あの時、グレイルは2階の執務室にいて、休憩中。
ふと、外を見れば息子が逆さまに落ちていく所が目に入った。
慌てたのは言うまでもないが、テラスへ駆け寄って見た光景は、一瞬の出来事だったであろうが、グレイルにはスローモーションのように見えた。

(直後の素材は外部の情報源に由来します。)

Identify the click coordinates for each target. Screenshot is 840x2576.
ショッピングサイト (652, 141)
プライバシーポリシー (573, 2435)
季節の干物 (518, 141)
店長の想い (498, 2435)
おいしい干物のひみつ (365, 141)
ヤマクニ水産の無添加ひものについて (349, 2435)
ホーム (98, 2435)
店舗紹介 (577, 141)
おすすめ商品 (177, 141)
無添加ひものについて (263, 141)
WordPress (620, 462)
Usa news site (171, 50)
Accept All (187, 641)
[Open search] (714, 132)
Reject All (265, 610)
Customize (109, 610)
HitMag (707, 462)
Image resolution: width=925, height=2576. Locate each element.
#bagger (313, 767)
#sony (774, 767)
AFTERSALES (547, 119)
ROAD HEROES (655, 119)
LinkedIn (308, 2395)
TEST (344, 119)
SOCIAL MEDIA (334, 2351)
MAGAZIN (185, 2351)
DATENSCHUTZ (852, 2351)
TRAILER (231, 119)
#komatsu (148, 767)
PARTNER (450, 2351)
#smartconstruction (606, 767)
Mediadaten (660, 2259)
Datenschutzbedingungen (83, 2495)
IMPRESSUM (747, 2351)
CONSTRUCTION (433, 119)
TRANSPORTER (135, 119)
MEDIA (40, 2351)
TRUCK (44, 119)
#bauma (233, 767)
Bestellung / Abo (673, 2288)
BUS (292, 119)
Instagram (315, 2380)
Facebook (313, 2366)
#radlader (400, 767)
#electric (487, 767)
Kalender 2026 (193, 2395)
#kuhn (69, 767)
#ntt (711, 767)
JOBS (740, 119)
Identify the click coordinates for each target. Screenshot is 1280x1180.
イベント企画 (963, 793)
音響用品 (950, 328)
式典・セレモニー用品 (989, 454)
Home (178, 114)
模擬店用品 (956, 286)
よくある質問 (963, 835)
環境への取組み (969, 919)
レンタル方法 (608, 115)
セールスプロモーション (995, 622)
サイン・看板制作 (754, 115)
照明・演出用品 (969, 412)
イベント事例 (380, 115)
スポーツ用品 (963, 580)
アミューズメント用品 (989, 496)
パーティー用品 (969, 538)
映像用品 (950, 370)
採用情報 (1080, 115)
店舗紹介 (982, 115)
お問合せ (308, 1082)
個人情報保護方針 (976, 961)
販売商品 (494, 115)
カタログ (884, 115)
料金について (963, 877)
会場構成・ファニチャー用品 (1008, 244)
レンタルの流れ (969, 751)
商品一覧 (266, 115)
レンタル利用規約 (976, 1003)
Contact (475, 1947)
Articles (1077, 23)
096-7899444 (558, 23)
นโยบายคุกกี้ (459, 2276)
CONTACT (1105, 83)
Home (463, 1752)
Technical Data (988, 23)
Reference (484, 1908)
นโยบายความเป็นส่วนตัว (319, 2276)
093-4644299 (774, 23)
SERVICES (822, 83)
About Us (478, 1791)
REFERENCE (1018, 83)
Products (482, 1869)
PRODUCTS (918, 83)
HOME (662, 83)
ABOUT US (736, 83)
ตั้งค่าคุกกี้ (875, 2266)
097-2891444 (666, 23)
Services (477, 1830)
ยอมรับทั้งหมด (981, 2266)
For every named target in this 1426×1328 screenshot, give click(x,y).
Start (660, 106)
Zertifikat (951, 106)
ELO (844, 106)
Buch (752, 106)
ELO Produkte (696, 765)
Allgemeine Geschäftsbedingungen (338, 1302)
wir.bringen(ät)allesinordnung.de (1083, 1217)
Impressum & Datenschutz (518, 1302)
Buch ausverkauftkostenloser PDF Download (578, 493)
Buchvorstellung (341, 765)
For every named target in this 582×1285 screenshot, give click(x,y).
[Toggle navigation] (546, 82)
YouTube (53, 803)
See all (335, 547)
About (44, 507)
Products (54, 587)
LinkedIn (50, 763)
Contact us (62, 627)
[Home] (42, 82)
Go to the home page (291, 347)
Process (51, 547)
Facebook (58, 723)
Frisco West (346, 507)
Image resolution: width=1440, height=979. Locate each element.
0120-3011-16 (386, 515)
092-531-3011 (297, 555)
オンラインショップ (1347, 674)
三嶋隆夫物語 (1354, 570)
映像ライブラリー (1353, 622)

庭師や、女官の悲鳴が響く。レインの泣き叫ぶ声もする。
もうだめだと誰もが思った。
その時。
どこからか、嵐の時のような暴風が吹いた。
暴風は唸りをあげてアルトに向かって行く。
まるで意思があるかのように。
やがて、アルトを包んで地面へ降ろすと、風は四方へと霧散していった。
「あの事件の後、暴風のごとき風は、ディオーナの風だとレインは言った。そこに少しお姉様の魔力もあった、と」
ディオーナは、風の女神。穏やかな風も、荒々しい風も全て彼女が司る。
グレイルには、その姿が視えなかったが、レインには視えていたらしい。
暴風を纏って、風龍が駆ける姿を。
「ディオーナを召喚したのは、貴女だろう?ライルは地方へ出向いていたし、他の魔術師があの短時間で龍を喚べるとは思わない」
何より、レインが言ったのだ。魔術師の長の家系である彼女が。
「真実はどうなのですか?伯母上」
エスタリアに問うアルトの、その眼差しが若き頃のレインと重なる。
その瞳に勝てる自信が、今も昔も、エスタリアにはなかった。
観念したように溜め息をつく。
『………確かに喚んだ。私が動いたのは、レインが願ったからだ。それ以外に理由は無い』
妹のためとはいえ、エスタリアが魔術を発動させたから、アルトは今、生きている。
アルトは、命の恩人であるエスタリアに礼を言おうと口を開こうとしたが、一瞬早くエスタリアが遮る。
『礼は言うなよ?聞き飽きたからな。…この事件で分かったのは、一番恐ろしいのは、魔族ではない。ヒトなのだ。それに比べれば、今からもたらす情報など、些細なことだ』
エスタリアが、三人に目線を投げると、再びこの空間に緊張が走る。